The use of content type catch-alls for "image",
"audio", "video", etc is an obvious advantage.
Since we don't support these media types, we
don't need to detail every single existing
(and future) "image/subtype" content type in
the unsupported list.
My original questions relate to how these catch-all
content types relate to the existing "unknown
mimetype support level" mechanism. The MimeTypeMap
in the above link contains catch-all content entries
for all of the standard content type classes, so it is
very unlikely that anything would end up as "unknown".
Additionally, should the "application" catch-all be
in the unsupported list, or the supported list,
or not in any list? Leaving off an "application"
catch-all would cause application subtypes not
explicitly mentioned to fall through to the "unknown
mimetype" support level. I am starting to lean toward
that configuration. [The same question could be made
of the "text" content type class catch-all.]
The Connector Manager MimeTypeMap does not reflect
end-user edits to the GSA Crawl and Index page,
so if the user wishes to explicitly include or
exclude certain file types, edits will have to
be made in both places. The ext2mimetype.txt
table can help them map filename extensions used
in the GSA Crawl and Index page to the mime types
specified in applicationContext.xml.
Original comment by Brett.Mi...@gmail.com
on 12 Sep 2008 at 9:18
Let me summarize to make sure we're all clear because Brett's recent comment
about:
Mohit is correct. An entry of "application" is a
catch-all for "application/*" content subtypes not
explicitly specified elsewhere.

**Short exercise:**
Reproduce the part of the MIME type discussion starting at "The use of content" and ending at "the unsupported list.", word for word.

**Given material:**
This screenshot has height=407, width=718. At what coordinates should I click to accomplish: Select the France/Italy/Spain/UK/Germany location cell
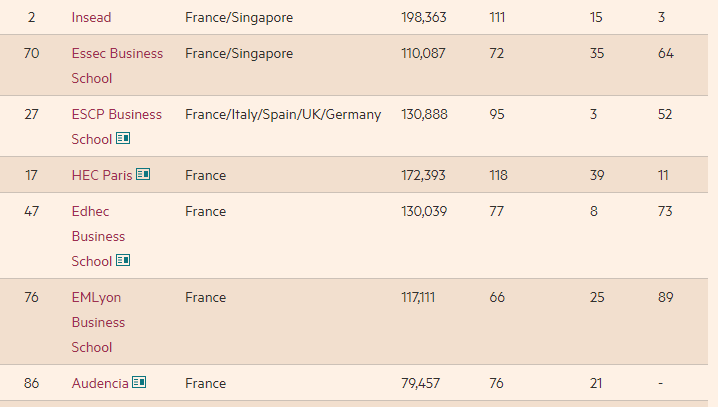coord(283,114)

**Reply to the exercise:**
The use of content type catch-alls for "image",
"audio", "video", etc is an obvious advantage.
Since we don't support these media types, we
don't need to detail every single existing
(and future) "image/subtype" content type in
the unsupported list.